さてそのfreshmanの私だが、初々しい気持ちで各講座の初回授業に臨んでいる。その中で特に心に残った講義があるので、この場を借りて報告したいと思う。

その日は一日中雨模様で、学生の活気も湿り気味であった。五限目になって私もずいぶん疲れていたが、以前から興味を持っていた数学史の授業ということで、少しばかりの期待があった。開始時刻から五分ほど遅れて老教授が姿を現した。三段式の黒い折り畳み傘を一回だけ無造作に畳んで、前に突き出すようにしながら講義室に入ってきた。禿頭、白髪、ざんばら髪という絵にかいたような「大学の先生」であった。

階段式の大きな部屋なのにも関わらず、教授はマイクを持たずに講義の概要を話し始めた。その上つぶやくような小声なものだから、後ろ寄りに座っていた私は、その日本語を聞き取ること自体に難儀した。概説が終わるとすぐ本題に入ったが、それでも声のトーンは変わらず、私は面食らったというよりそれを通り越して愉快になってきた。

指示事項:
1. 次の(a)～(c)の記述が数学史の講義に関する抜粋本文と合致するかを判断し、それぞれ「はい」または「いいえ」で答えてください。各解答には、判断の根拠となる本文の語句をそのまま引用して添えてください。
(a) 講義の日は一日中晴れていた。
(b) 教授はマイクを使わずに講義の概要を話し始めた。
(c) 教授は開始時刻ちょうどに講義室に現れた。
2. 数学史の講義について述べた抜粋本文を、最後の文の後から書き継いでください。

データ内容:
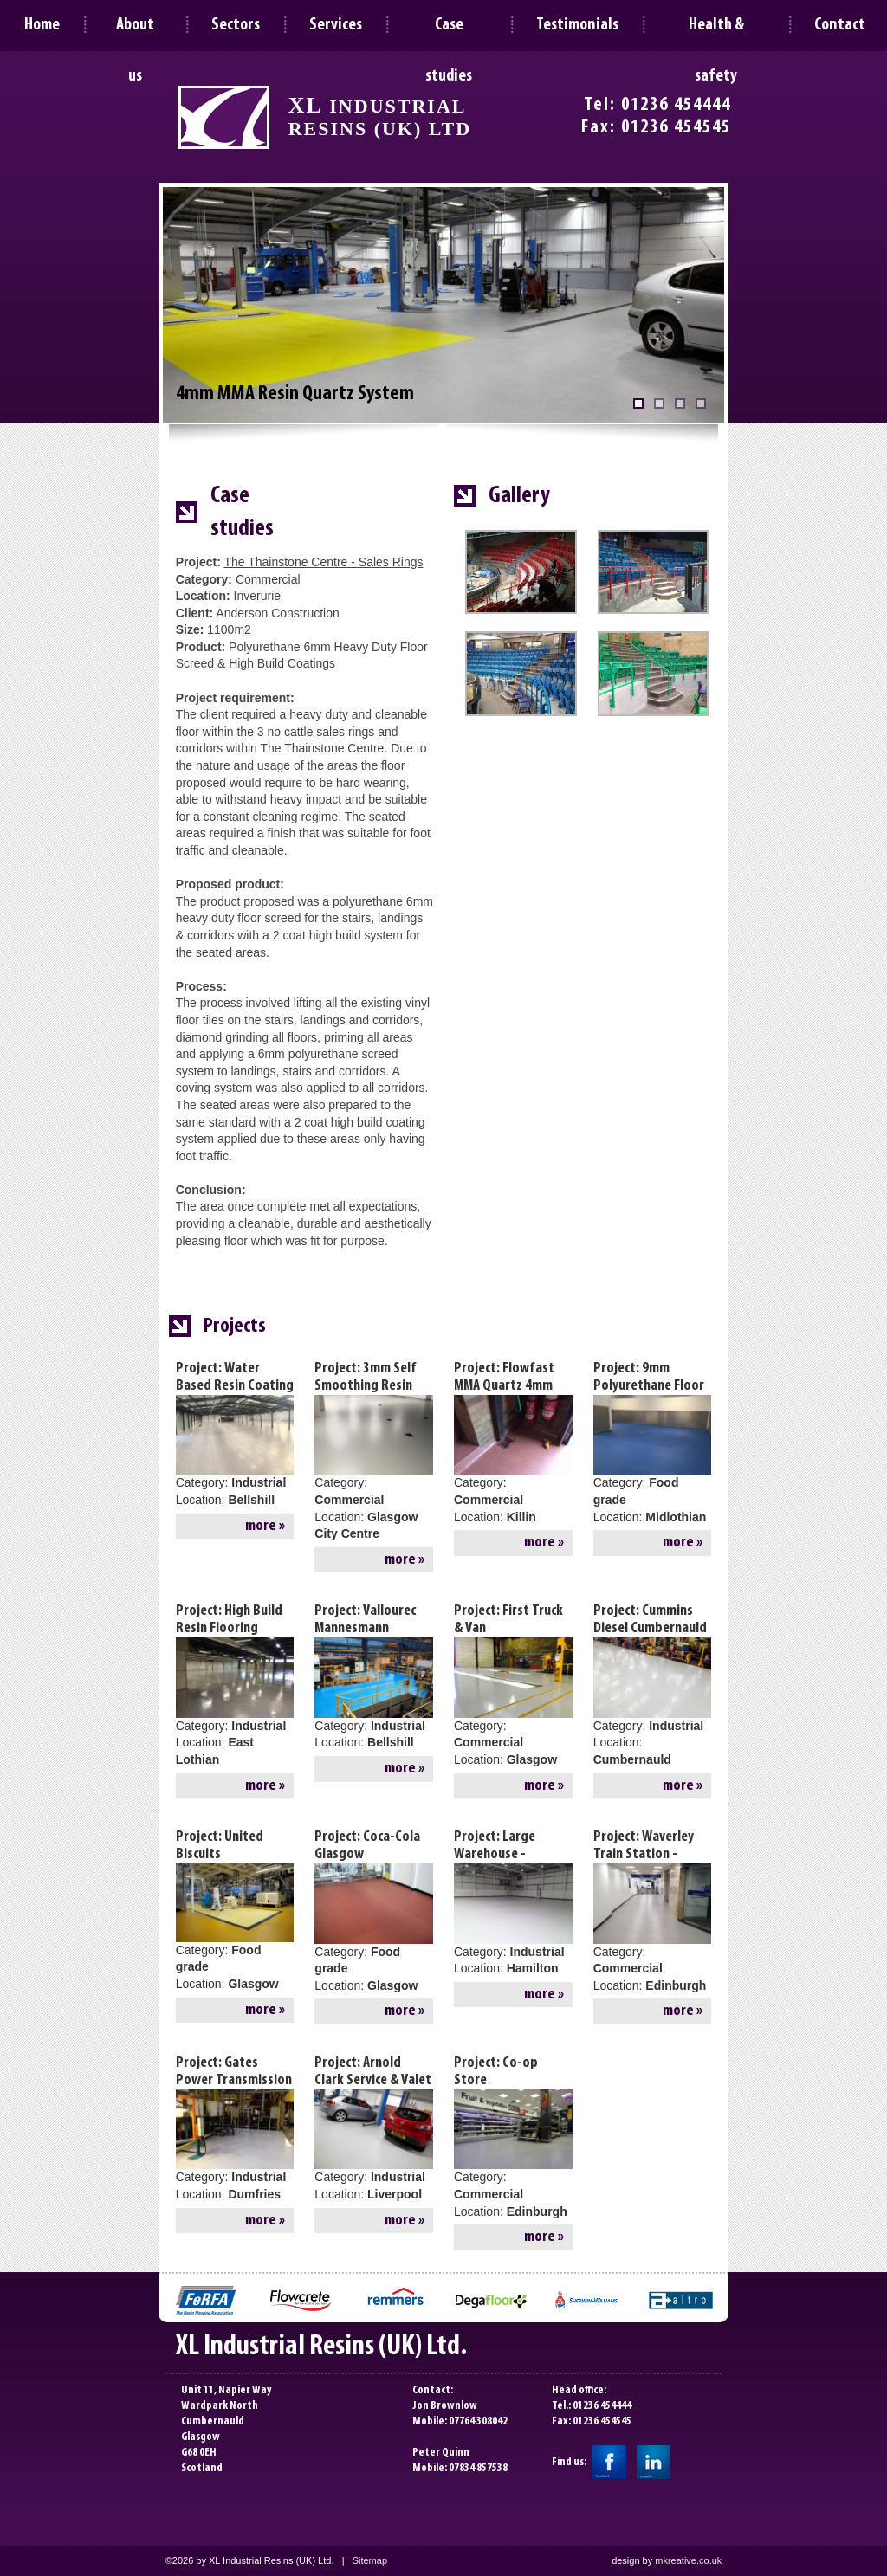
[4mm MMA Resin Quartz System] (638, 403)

解答:
1.
(a) いいえ。「その日は一日中雨模様で」
(b) はい。「教授はマイクを持たずに講義の概要を話し始めた」
(c) いいえ。「開始時刻から五分ほど遅れて老教授が姿を現した」

2.
もっと愉快だったのは板書である。まず、字が乱雑、かつ小さすぎて読めない。そして膨大な量を書き続ける。語尾や接続語もきっちり含んだ「文章」を綴るのである。教科書を使わない講義だが、まるで教科書を書き取っているような気分になった。教授は「話している」というよりむしろ「板書を読んでいる」といった風情で、ひたすら黒板に向かってつぶやいていた。

内容は「有史前、数の概念はどのように生まれたか」といったもので、たいへん興味深かった。しかし、そのあまりに淡白な進行と板書の多さに耐えきれなかったのだろうか、十人ほどが授業終了を待たずに途中退出した。私は意地でも我慢してやろうと思って黙々とノートを取り続けた。

 最後に教授は、「次週はエジプトの数学」と黒板に書きつけて、入ってきたときと同じように、折り畳み傘を前に突き出すような格好で出て行った。あとにはミミズの這った黒板と、学生の嘆息が残った。

 この授業にはぜひ半年間休むことなく出続けようと思う。終講時、私の手元には、手書きの数学史の概説書一冊と、「大学の先生」の授業を受けたという滑稽な達成感とが残るに違いない。